Work instruction =>
Return each entry exactly, omitting nothing.

Provided information below:

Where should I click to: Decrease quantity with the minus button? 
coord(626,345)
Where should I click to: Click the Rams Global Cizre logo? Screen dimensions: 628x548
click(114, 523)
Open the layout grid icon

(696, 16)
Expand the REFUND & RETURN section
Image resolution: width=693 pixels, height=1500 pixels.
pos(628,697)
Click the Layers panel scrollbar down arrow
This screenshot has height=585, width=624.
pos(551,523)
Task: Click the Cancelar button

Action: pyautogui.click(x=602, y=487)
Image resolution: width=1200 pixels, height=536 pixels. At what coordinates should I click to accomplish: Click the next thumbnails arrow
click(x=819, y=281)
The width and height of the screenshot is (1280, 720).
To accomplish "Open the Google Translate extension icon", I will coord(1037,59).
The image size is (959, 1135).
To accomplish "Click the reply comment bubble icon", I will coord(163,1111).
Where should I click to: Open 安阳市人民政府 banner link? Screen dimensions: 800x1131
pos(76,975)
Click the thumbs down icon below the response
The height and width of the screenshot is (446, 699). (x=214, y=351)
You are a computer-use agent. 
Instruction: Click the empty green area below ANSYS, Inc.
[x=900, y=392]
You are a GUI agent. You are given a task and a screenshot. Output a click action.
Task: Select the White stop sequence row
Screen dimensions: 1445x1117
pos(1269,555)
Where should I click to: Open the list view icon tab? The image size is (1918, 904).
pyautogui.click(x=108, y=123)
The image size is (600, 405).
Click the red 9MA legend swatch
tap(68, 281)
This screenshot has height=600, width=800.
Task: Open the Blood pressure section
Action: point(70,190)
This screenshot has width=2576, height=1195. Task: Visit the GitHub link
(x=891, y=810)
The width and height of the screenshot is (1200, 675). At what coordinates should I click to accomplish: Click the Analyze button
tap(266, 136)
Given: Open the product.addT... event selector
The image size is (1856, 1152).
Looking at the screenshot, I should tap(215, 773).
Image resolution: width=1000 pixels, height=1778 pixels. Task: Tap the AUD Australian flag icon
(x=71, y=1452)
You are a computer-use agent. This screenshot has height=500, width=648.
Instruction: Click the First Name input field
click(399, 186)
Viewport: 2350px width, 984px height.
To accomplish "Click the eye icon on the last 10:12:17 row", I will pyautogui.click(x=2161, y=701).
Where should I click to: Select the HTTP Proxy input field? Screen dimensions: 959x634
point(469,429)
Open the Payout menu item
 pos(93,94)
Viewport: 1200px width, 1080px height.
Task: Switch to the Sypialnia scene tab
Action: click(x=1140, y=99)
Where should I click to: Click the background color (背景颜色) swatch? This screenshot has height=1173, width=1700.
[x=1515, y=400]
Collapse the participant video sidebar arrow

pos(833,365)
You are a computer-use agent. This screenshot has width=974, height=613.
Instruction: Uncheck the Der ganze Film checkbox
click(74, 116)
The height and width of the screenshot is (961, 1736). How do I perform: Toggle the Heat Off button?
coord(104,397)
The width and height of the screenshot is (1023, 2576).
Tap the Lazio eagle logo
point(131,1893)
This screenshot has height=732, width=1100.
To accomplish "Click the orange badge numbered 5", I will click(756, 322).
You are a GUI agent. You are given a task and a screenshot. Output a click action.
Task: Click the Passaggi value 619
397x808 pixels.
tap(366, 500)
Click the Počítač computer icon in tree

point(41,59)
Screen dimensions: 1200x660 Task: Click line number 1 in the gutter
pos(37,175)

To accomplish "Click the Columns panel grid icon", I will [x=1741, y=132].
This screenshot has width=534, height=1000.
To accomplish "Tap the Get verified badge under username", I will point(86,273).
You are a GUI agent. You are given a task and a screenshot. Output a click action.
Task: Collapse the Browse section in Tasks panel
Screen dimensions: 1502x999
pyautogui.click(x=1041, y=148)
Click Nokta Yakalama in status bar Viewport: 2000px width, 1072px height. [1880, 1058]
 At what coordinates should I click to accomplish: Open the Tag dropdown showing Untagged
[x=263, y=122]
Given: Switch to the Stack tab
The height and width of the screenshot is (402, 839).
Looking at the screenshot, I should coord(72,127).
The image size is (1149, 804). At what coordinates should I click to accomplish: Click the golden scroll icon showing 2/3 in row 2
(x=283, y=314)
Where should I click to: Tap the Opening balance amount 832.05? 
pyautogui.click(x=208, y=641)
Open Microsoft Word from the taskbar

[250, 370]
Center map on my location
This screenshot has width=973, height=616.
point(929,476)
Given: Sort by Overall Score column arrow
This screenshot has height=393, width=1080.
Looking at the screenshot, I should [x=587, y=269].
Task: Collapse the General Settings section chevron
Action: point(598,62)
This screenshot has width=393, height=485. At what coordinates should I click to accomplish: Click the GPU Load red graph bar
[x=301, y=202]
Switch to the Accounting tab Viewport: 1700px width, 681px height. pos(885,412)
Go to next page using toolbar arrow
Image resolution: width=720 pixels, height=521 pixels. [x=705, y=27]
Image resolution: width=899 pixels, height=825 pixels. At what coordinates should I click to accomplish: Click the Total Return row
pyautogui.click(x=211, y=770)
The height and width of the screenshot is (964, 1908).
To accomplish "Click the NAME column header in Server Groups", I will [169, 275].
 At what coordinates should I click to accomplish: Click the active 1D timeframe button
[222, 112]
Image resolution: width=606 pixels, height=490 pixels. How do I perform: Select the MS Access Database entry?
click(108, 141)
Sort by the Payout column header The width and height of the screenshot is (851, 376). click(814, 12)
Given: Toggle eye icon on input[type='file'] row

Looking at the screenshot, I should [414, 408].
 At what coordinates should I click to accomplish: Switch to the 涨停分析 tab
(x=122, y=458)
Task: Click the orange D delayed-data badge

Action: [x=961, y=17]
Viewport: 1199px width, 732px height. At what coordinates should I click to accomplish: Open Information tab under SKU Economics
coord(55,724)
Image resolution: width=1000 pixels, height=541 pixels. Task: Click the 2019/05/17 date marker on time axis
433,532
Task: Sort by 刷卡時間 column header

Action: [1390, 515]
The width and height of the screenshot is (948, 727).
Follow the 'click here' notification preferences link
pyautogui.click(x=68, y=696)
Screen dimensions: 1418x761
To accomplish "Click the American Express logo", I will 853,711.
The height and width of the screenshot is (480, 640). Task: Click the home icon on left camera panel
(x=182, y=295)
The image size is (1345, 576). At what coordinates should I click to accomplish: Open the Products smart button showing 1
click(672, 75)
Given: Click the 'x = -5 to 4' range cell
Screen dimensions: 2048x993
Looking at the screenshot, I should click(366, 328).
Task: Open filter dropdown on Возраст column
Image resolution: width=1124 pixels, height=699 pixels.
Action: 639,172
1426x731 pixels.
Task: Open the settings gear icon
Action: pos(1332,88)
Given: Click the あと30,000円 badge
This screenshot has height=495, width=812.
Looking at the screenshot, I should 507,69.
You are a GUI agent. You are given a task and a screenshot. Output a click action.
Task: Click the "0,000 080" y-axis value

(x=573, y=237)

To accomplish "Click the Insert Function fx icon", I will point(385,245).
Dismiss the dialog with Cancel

End of Provided information.

Written response =>
Where should I click to: Decrease quantity with the minus button? 
coord(626,345)
Where should I click to: Click the Rams Global Cizre logo? Screen dimensions: 628x548
click(114, 523)
Open the layout grid icon

(696, 16)
Expand the REFUND & RETURN section
Image resolution: width=693 pixels, height=1500 pixels.
pos(628,697)
Click the Layers panel scrollbar down arrow
This screenshot has height=585, width=624.
pos(551,523)
Task: Click the Cancelar button

Action: pyautogui.click(x=602, y=487)
Image resolution: width=1200 pixels, height=536 pixels. At what coordinates should I click to accomplish: Click the next thumbnails arrow
click(x=819, y=281)
The width and height of the screenshot is (1280, 720).
To accomplish "Open the Google Translate extension icon", I will coord(1037,59).
The image size is (959, 1135).
To accomplish "Click the reply comment bubble icon", I will coord(163,1111).
Where should I click to: Open 安阳市人民政府 banner link? Screen dimensions: 800x1131
pos(76,975)
Click the thumbs down icon below the response
The height and width of the screenshot is (446, 699). (x=214, y=351)
You are a computer-use agent. 
Instruction: Click the empty green area below ANSYS, Inc.
[x=900, y=392]
You are a GUI agent. You are given a task and a screenshot. Output a click action.
Task: Select the White stop sequence row
Screen dimensions: 1445x1117
pos(1269,555)
Where should I click to: Open the list view icon tab? The image size is (1918, 904).
pyautogui.click(x=108, y=123)
The image size is (600, 405).
Click the red 9MA legend swatch
tap(68, 281)
This screenshot has height=600, width=800.
Task: Open the Blood pressure section
Action: point(70,190)
This screenshot has width=2576, height=1195. Task: Visit the GitHub link
(x=891, y=810)
The width and height of the screenshot is (1200, 675). At what coordinates should I click to accomplish: Click the Analyze button
tap(266, 136)
Given: Open the product.addT... event selector
The image size is (1856, 1152).
Looking at the screenshot, I should tap(215, 773).
Image resolution: width=1000 pixels, height=1778 pixels. Task: Tap the AUD Australian flag icon
(x=71, y=1452)
You are a computer-use agent. This screenshot has height=500, width=648.
Instruction: Click the First Name input field
click(399, 186)
Viewport: 2350px width, 984px height.
To accomplish "Click the eye icon on the last 10:12:17 row", I will pyautogui.click(x=2161, y=701).
Where should I click to: Select the HTTP Proxy input field? Screen dimensions: 959x634
point(469,429)
Open the Payout menu item
 pos(93,94)
Viewport: 1200px width, 1080px height.
Task: Switch to the Sypialnia scene tab
Action: click(x=1140, y=99)
Where should I click to: Click the background color (背景颜色) swatch? This screenshot has height=1173, width=1700.
[x=1515, y=400]
Collapse the participant video sidebar arrow

pos(833,365)
You are a computer-use agent. This screenshot has width=974, height=613.
Instruction: Uncheck the Der ganze Film checkbox
click(74, 116)
The height and width of the screenshot is (961, 1736). How do I perform: Toggle the Heat Off button?
coord(104,397)
The width and height of the screenshot is (1023, 2576).
Tap the Lazio eagle logo
point(131,1893)
This screenshot has height=732, width=1100.
To accomplish "Click the orange badge numbered 5", I will click(756, 322).
You are a GUI agent. You are given a task and a screenshot. Output a click action.
Task: Click the Passaggi value 619
397x808 pixels.
tap(366, 500)
Click the Počítač computer icon in tree

point(41,59)
Screen dimensions: 1200x660 Task: Click line number 1 in the gutter
pos(37,175)

To accomplish "Click the Columns panel grid icon", I will [x=1741, y=132].
This screenshot has width=534, height=1000.
To accomplish "Tap the Get verified badge under username", I will point(86,273).
You are a GUI agent. You are given a task and a screenshot. Output a click action.
Task: Collapse the Browse section in Tasks panel
Screen dimensions: 1502x999
pyautogui.click(x=1041, y=148)
Click Nokta Yakalama in status bar Viewport: 2000px width, 1072px height. [1880, 1058]
 At what coordinates should I click to accomplish: Open the Tag dropdown showing Untagged
[x=263, y=122]
Given: Switch to the Stack tab
The height and width of the screenshot is (402, 839).
Looking at the screenshot, I should coord(72,127).
The image size is (1149, 804). At what coordinates should I click to accomplish: Click the golden scroll icon showing 2/3 in row 2
(x=283, y=314)
Where should I click to: Tap the Opening balance amount 832.05? 
pyautogui.click(x=208, y=641)
Open Microsoft Word from the taskbar

[250, 370]
Center map on my location
This screenshot has width=973, height=616.
point(929,476)
Given: Sort by Overall Score column arrow
This screenshot has height=393, width=1080.
Looking at the screenshot, I should [x=587, y=269].
Task: Collapse the General Settings section chevron
Action: point(598,62)
This screenshot has width=393, height=485. At what coordinates should I click to accomplish: Click the GPU Load red graph bar
[x=301, y=202]
Switch to the Accounting tab Viewport: 1700px width, 681px height. pos(885,412)
Go to next page using toolbar arrow
Image resolution: width=720 pixels, height=521 pixels. [x=705, y=27]
Image resolution: width=899 pixels, height=825 pixels. At what coordinates should I click to accomplish: Click the Total Return row
pyautogui.click(x=211, y=770)
The height and width of the screenshot is (964, 1908).
To accomplish "Click the NAME column header in Server Groups", I will [169, 275].
 At what coordinates should I click to accomplish: Click the active 1D timeframe button
[222, 112]
Image resolution: width=606 pixels, height=490 pixels. How do I perform: Select the MS Access Database entry?
click(108, 141)
Sort by the Payout column header The width and height of the screenshot is (851, 376). click(814, 12)
Given: Toggle eye icon on input[type='file'] row

Looking at the screenshot, I should [414, 408].
 At what coordinates should I click to accomplish: Switch to the 涨停分析 tab
(x=122, y=458)
Task: Click the orange D delayed-data badge

Action: [x=961, y=17]
Viewport: 1199px width, 732px height. At what coordinates should I click to accomplish: Open Information tab under SKU Economics
coord(55,724)
Image resolution: width=1000 pixels, height=541 pixels. Task: Click the 2019/05/17 date marker on time axis
433,532
Task: Sort by 刷卡時間 column header

Action: [1390, 515]
The width and height of the screenshot is (948, 727).
Follow the 'click here' notification preferences link
pyautogui.click(x=68, y=696)
Screen dimensions: 1418x761
To accomplish "Click the American Express logo", I will 853,711.
The height and width of the screenshot is (480, 640). Task: Click the home icon on left camera panel
(x=182, y=295)
The image size is (1345, 576). At what coordinates should I click to accomplish: Open the Products smart button showing 1
click(672, 75)
Given: Click the 'x = -5 to 4' range cell
Screen dimensions: 2048x993
Looking at the screenshot, I should click(366, 328).
Task: Open filter dropdown on Возраст column
Image resolution: width=1124 pixels, height=699 pixels.
Action: 639,172
1426x731 pixels.
Task: Open the settings gear icon
Action: pos(1332,88)
Given: Click the あと30,000円 badge
This screenshot has height=495, width=812.
Looking at the screenshot, I should 507,69.
You are a GUI agent. You are given a task and a screenshot. Output a click action.
Task: Click the "0,000 080" y-axis value

(x=573, y=237)

To accomplish "Click the Insert Function fx icon", I will point(385,245).
Dismiss the dialog with Cancel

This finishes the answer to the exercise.